NASCAR executives have been much more willing to make changes to the Cup Series schedule from year to year since the 2020 COVID-19 pandemic forced them to shift many dates throughout the schedule. And now, they already have an opportunity to add a change to the 2024 schedule.

Auto Club Speedway President Dave Allen confirmed recently that the 2.0-mile oval in Fontana, California, will not host a NASCAR race next year and possibly the year after as it transitions to a 0.5-mile layout.

Auto Club Speedway has been a staple on the NASCAR schedule for more than 25 years

Auto Club Speedway has held NASCAR races since 1997 and even held two dates on the Cup Series schedule from 2005 to 2010 as the sanctioning body tried to capture the attendance and TV viewership numbers of the country’s second-largest media market.

However, that strategy did not work so well.
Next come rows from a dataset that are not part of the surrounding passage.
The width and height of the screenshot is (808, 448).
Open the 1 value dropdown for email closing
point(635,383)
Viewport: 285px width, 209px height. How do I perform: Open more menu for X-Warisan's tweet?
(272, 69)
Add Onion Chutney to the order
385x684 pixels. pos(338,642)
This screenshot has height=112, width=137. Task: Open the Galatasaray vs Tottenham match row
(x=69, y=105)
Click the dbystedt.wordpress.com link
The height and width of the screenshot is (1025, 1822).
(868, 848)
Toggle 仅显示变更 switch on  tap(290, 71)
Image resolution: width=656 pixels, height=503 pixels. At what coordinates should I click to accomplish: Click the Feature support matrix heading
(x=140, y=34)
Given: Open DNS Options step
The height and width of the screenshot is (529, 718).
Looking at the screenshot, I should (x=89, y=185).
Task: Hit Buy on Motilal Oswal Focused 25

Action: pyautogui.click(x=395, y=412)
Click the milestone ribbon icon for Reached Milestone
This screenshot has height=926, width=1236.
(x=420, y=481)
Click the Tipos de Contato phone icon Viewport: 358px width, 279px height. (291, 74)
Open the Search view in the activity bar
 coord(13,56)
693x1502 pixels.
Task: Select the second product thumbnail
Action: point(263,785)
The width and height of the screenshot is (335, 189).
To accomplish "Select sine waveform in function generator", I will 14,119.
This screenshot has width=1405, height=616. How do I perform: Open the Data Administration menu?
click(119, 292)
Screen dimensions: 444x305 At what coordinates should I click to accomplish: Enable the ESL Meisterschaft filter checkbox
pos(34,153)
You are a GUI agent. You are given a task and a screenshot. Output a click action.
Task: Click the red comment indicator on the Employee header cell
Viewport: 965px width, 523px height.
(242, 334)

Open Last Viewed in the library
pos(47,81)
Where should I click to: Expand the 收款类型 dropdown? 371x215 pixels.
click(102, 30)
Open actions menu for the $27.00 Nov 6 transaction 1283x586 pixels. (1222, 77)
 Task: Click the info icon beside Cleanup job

Many fans were upset that Darlington Raceway had to give up its traditional Labor Day weekend date for the sport to have a second race in Southern California. Announced attendance also dropped from 100,000 in the fall 2005 race at Auto Club Speedway to 70,000 by 2010.

The speedway dropped back to one race date in 2011 and has settled into a spot early in each season during the West Coast Swing that has followed shortly after the Daytona 500 with races at Fontana, Las Vegas Motor Speedway, and Phoenix Raceway in consecutive weeks.

It did sit silent in 2021, but that was because California still had strict pandemic rules in place that would have severely restricted attendance. The speedway returned last year and put on a fascinating show for the first non-superspeedway race with the Next Gen car. Drivers struggled to navigate what has become a rough racing surface, and Kyle Larson won an event that featured a track record-tying 12 cautions.

Talk of converting the track into a 0.5-mile oval has lingered for several years now. The pandemic delayed initial plans, but now officials are set to move forward with the project after the February 26 race. The idea is to convert the frontstretch and pit road area into the short track that officials envision, although all of the details about the layout are not yet finalized.

Either way, it is a massive project, and track officials are unsure if they can complete the project in time to host a race in 2025, which would still be 24 months out, assuming the speedway would return to its early season February spot on the schedule.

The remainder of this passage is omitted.